Matteo Salvini ha una grande qualità: quando pensi di aver visto tutto, lui ti stupisce ancora. Peccato lo faccia, spesso e volentieri, abbassando l’asticella verso il basso e proseguendo a scavare quel baratro in cui la politica sta velocemente scivolando da anni rispetto alla comprensione dei veri problemi di cui dovrebbe occuparsi chi è impegnato nelle istituzioni. Ancor di più se investito del ruolo di ministro. Dei Trasporti, poi, dove di questioni irrisolte ce ne sarebbero a bizzeffe. Stavolta è tornato a uno dei suoi cavalli di battaglia: il post sui social come appendice a uno spot legato a un noto marchio che, in qualche modo, darebbe forza alla sua visione (o parte) politica. Nello specifico alla pubblicità di Esselunga dove una bambina, dopo aver acquistato una pesca nel centro commerciale, la dona al padre come segno che è possibile tornare insieme alla madre (e qui scopriamo che la coppia era separata). Uno spot che ha scatenato molte polemiche e anche noi su MOW ne abbiamo discusso parecchio. Tra chi lo accusa di essere “meloniano”, cioè di promuovere la famiglia tradizionale, chi invece lo ha definito “sdolcinato e sbagliato” rispetto al tema del divorzio, chi ha cercato di ridimensionarlo a “soltanto uno spot per vendere prodotti” e chi ci ha ricordato che, forse, avremmo anche altri problemi più importanti a cui pensare. Non per Salvini, che in una domenica dove, evidentemente, non aveva niente di meglio da fare (ma milioni di italiani e stranieri erano in coda, come sempre, sulle strade e le autostrade italiane a causa di disservizi), ha pubblicato un post scrivendo: “Niente pesche, ma tanta roba! Le domeniche belle all’Esselunga", corredato di immagini mentre, armato di carrello, fa la spesa sorridente. E qualcuno gli fa notare: "Ci sono trenta gradi e fai una foto mentre acquisti le castagne. Niente, non farcela mai, neanche per sbaglio". No, non ce la fa. Ormai è assodato. Ma non si tratta solo di una questione di opportunità politica. Ecco perché.

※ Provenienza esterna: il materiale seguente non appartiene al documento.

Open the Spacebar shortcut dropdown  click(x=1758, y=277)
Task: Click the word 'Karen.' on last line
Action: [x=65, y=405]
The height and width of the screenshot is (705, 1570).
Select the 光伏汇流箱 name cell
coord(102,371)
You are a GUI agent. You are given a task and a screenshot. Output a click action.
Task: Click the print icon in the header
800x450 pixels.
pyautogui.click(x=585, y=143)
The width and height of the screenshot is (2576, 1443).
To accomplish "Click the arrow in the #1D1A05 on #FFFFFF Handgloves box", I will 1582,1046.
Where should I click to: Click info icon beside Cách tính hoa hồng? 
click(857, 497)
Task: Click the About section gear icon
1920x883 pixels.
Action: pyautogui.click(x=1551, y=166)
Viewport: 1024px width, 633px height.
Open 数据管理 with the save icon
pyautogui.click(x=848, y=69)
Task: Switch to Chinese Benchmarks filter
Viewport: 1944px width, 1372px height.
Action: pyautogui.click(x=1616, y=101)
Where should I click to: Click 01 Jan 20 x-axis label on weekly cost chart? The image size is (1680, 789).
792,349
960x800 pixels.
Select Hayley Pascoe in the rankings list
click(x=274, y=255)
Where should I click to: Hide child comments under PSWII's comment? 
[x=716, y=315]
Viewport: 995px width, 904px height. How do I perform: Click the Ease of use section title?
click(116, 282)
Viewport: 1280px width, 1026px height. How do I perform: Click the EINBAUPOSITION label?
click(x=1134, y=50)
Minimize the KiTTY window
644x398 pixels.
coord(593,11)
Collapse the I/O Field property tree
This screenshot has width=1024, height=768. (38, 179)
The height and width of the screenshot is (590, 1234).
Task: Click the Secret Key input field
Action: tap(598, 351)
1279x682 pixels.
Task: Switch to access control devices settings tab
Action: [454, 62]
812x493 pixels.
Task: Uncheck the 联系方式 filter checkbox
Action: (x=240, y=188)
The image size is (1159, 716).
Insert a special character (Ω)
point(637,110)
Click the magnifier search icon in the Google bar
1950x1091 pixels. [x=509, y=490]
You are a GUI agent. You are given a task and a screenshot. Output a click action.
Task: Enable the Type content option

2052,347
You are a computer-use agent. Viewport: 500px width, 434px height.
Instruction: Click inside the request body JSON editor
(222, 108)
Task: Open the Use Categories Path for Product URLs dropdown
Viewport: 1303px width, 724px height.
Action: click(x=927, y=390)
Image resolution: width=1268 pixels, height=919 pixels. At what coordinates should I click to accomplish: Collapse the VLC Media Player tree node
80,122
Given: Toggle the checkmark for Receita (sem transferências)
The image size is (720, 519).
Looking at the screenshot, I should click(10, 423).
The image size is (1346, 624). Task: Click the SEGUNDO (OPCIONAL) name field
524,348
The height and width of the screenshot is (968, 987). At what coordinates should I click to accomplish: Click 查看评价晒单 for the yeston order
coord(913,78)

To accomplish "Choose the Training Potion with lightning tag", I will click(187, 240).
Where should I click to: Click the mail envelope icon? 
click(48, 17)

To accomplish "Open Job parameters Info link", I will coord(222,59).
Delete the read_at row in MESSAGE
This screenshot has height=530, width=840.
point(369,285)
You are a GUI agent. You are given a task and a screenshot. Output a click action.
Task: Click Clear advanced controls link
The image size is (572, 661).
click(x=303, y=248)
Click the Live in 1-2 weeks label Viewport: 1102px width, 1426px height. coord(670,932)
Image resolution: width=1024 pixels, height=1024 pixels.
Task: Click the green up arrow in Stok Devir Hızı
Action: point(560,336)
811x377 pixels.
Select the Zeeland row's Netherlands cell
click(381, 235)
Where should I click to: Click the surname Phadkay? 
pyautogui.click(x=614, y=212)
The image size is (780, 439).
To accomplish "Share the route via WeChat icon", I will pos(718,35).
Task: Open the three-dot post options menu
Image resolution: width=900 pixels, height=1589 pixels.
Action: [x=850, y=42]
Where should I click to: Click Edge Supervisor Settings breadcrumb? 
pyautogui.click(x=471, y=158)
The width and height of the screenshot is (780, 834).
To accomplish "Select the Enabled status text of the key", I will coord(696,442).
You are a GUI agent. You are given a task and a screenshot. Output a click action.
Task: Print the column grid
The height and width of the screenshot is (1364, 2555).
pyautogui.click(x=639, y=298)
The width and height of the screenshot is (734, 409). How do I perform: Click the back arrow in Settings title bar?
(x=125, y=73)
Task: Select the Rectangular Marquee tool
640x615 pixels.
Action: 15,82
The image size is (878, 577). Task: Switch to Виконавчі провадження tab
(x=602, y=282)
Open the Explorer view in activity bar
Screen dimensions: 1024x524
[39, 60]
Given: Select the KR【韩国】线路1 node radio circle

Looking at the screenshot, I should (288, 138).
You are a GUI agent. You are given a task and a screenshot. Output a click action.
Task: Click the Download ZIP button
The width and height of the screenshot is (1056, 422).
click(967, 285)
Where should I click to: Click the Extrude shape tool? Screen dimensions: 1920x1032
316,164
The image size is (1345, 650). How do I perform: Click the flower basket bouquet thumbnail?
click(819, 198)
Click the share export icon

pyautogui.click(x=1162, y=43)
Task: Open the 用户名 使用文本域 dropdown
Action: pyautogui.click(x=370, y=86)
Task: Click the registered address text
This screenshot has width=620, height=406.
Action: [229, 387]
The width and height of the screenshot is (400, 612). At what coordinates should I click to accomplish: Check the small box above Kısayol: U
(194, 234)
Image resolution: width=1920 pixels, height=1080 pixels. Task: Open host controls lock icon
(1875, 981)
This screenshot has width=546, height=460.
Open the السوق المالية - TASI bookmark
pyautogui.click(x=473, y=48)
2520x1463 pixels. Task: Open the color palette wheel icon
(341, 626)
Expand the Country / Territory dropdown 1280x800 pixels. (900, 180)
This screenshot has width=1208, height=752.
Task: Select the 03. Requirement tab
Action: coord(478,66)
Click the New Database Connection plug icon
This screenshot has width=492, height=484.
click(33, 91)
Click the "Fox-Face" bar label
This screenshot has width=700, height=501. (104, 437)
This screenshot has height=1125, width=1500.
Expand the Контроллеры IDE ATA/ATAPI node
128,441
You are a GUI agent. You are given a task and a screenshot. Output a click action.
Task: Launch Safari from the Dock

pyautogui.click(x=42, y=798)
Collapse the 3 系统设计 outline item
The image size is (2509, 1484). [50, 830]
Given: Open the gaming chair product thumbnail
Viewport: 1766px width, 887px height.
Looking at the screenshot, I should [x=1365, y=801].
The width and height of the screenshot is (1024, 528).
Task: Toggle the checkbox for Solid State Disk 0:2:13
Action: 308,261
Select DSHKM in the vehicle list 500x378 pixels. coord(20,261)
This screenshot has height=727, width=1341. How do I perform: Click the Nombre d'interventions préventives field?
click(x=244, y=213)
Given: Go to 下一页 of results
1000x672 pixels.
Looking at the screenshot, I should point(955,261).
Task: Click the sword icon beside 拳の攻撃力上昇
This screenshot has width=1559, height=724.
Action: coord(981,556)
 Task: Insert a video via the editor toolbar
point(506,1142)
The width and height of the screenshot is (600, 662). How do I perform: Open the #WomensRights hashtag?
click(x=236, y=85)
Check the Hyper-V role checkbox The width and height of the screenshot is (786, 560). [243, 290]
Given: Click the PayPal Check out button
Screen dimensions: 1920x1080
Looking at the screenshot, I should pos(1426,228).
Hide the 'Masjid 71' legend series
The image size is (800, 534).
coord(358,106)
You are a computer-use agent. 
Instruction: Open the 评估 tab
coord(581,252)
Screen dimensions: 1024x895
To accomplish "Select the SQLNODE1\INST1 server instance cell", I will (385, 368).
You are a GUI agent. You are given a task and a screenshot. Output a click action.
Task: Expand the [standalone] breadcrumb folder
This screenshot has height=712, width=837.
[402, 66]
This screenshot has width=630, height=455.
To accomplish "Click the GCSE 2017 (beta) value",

Se da un lato un ministro dovrebbe evitare di fare pubblicità a un solo marchio rispetto a molti altri - che giustamente potrebbero sentirsi penalizzati -, dall’altro il partito di cui è segretario Matteo Salvini ha in corso un processo dove il pm di Milano, Stefano Civardi, aveva chiesto la condanna a otto mesi di carcere per l'ex tesoriere, il deputato Giulio Centemero, per un presunto finanziamento illecito da 40 mila euro versato il 13 giugno 2016 e concordato, sempre secondo l’accusa, tra il 2015 e il 2016 con il patron della catena di supermercati Esselunga, Bernardo Caprotti (scomparso nel 2016). Le indagini avrebbero accertato che la somma di denaro arrivò alla Lega attraverso l’associazione “Più voci” di cui Centemero era legale rappresentante. Di quella cifra, circa 10mila euro sarebbero stati usati per coprire i buchi di bilancio di Radio Padania. E gli altri 30mila a cosa sarebbero serviti?
Secondo il pm, come sottolineato nella requisitoria, sarebbero stati utilizzati da “Mc, che lo stesso Centemero indica come una società partecipata dalla Lega” che ci avrebbe anche sostenuto un “convegno del 25 giugno 2016 a Parma, organizzato dalla Lega per la costruzione del cantiere del centrodestra”. Non solo, perché il pm ha descritto l’intero quadro in cui si sarebbe svolto l’ipotizzato finanziamento illecito: “Il tesoriere è l’uomo giusto e con l’indagine di Genova in corso, col problema della confisca dei soldi che poi è arrivata” - relativa alla questione dei famosi 49 milioni di euro - “il modo più semplice per finanziare la Lega era pagare i debiti, versare i soldi nella voragine aperta della Lega che è Radio Padania”. A che punto si trova il processo? Alla sentenza di primo grado emessa nel marzo del 2022, che ha condannato Giulio Centemero a otto mesi di reclusione. Un mese dopo, il nuovo tesoriere della Lega era diventato Alberto Di Rubba, amico ed ex socio proprio di Centemero, in seguito condannato a Milano con rito abbreviato a 2 anni e 10 mesi di reclusione per peculato, cioè l’appropriazione indebita di denaro o altre utilità da parte di un pubblico ufficiale. Il giudice aveva deciso per Di Rubba anche l’interdizione perpetua dai pubblici uffici e la confisca di 38 mila euro. La condanna era arrivata nell’ambito dell’inchiesta connessa alla Lombardia film commission (Lfc) che aveva già portato a una condanna per Di Rubba, ex presidente della Lfc ed ex direttore amministrativo del Carroccio al Senato, e per Andrea Manzoni, ex revisore contabile della Lega alla Camera. Detto questo, è giusto essere garantisti e attendere i prossimi gradi di giudizio, ma Salvini ce la mette proprio tutta a farci diventare maliziosi e a pensare che nei confronti di Esselunga, oltre alle pesche e alle castagne, ci sia qualcosa di più di un semplice apprezzamento per la qualità dei suoi prodotti.